Z-scores

Consider the histograms below which show the grades in two classes, each of 200 students. The mean grade in the first class is 70 with a standard deviation of 8. The mean grade in the second class is also 70, but with a standard deviation of 3. Class 1 histogram Class 2 histogram

  • Something to think about: In which class would you rather be a student? Why?

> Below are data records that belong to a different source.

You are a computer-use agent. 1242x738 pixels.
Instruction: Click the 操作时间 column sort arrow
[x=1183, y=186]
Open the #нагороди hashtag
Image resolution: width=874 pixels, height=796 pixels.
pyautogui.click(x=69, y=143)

Here is a histogram of a 3rd class of 200 students. For this class, the mean grade is 75 and the standard deviation of the grades is 4. Class 3 histogram Imagine 3 students, 1 in each class.  They all got a grade of 80. Which one is the “best” student? We’ll consider how we can fairly compare them to account for the differences in the means and standard deviations of the classes. A z-score is an adjustment of a data value to get its position in a data set. It tells you how many standard deviations a data value is away from its mean. To get the z-score a data value, subtract the mean from the data value and divide the result by the standard deviation. A z-score of -1.0 tells you that the corresponding data value is one standard deviation below the mean. A z-score of +2.5 tells you that the corresponding data value is 2.5 standard deviations above the mean. Z-scores allow you to compare the relative position of data values from different sets of data. In class 1, the z-score of the student with the grade of 80 is (80-70)/8=1.25. In class 2, the z-score of the student with the grade of 80 is (80-70)/3=3.3. In class 3, the z-score of the student with the grade of 80 is (80-75)/4=1.25. The student with the grade of 80 in the second class is much more unusual as his or her grade has a z-score of 3.3. That is, his or her grade is more than 3 standard deviations above the mean.

  • Something to think about: Using the empirical rule, how often will a student get a grade more than 3 standard deviations above the mean, like the student in class 2 did?